Work request:
Write out all of the records precisely. Skip anything that is a picture.

Saved entries
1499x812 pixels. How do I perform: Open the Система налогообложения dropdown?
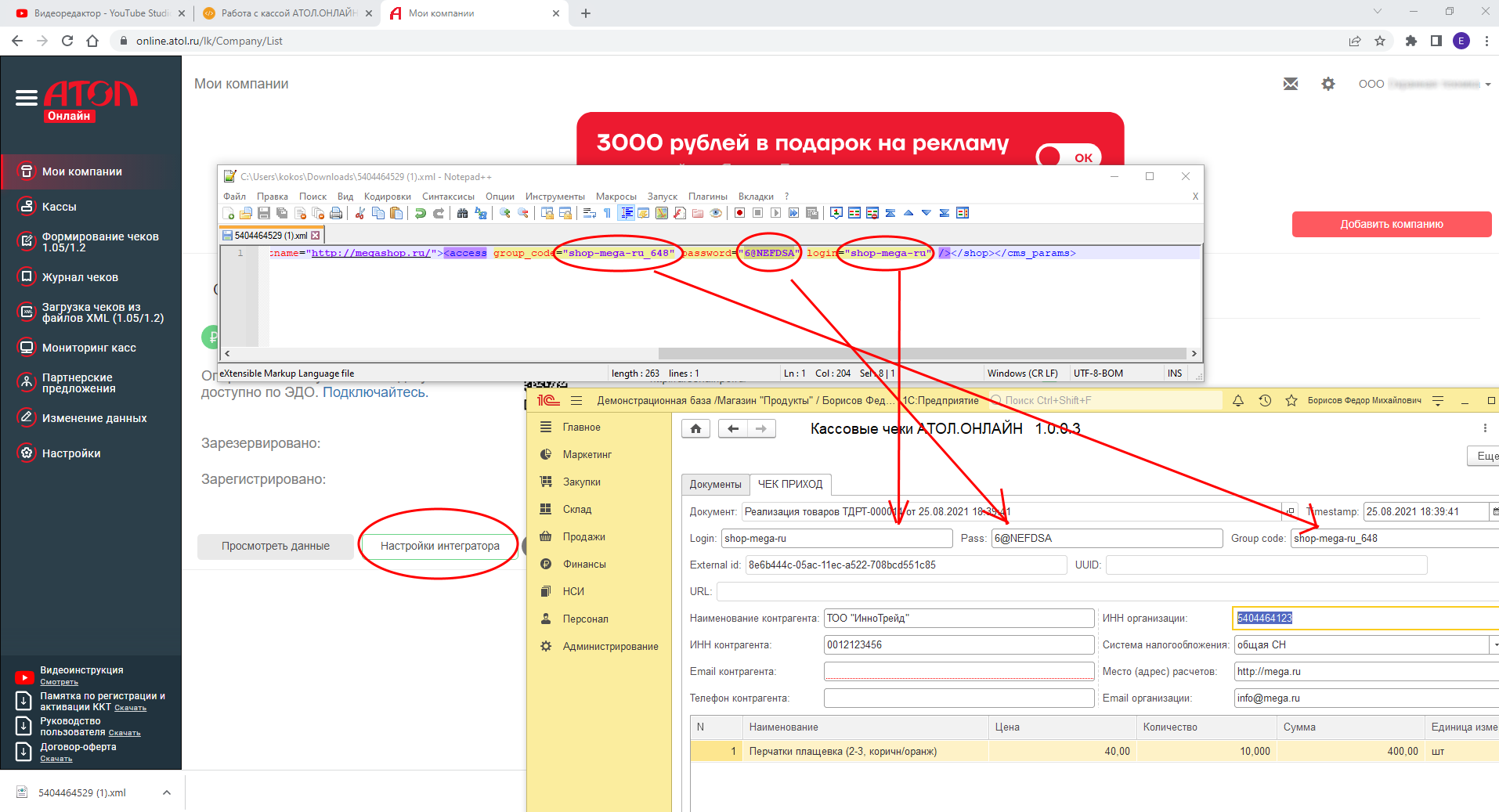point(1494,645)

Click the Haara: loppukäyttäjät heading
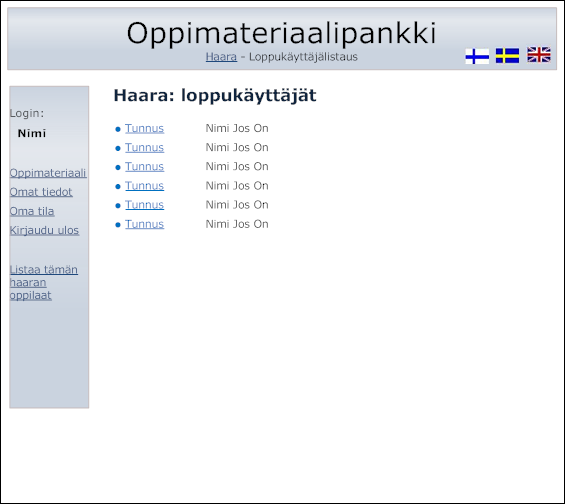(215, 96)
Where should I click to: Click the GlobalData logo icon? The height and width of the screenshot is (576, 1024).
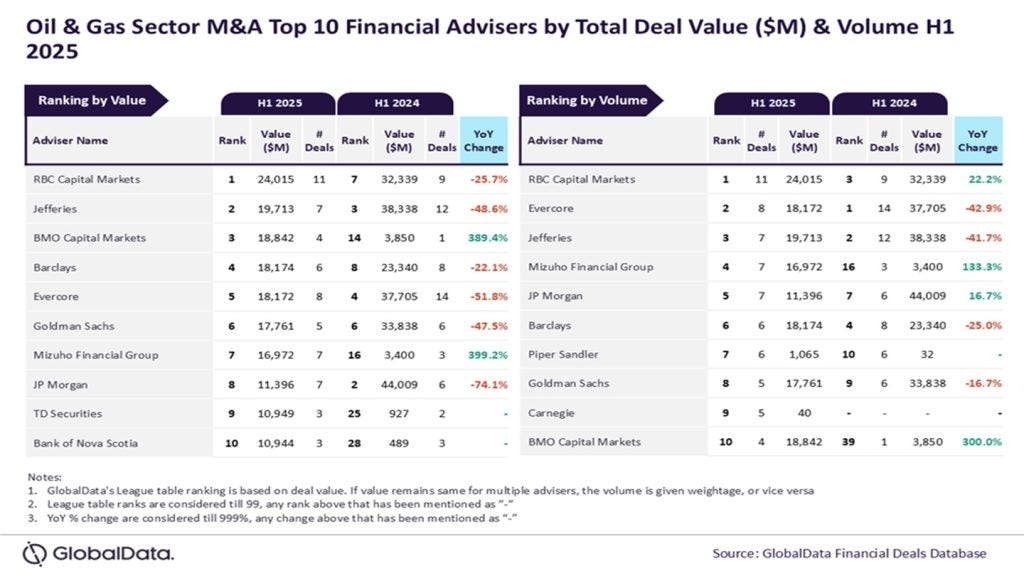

Result of the exercise:
1499x812 pixels. How do I perform: Open the Система налогообложения dropdown?
point(1494,645)

Click the Haara: loppukäyttäjät heading
(215, 96)
Where should I click to: Click the GlobalData logo icon? The height and width of the screenshot is (576, 1024).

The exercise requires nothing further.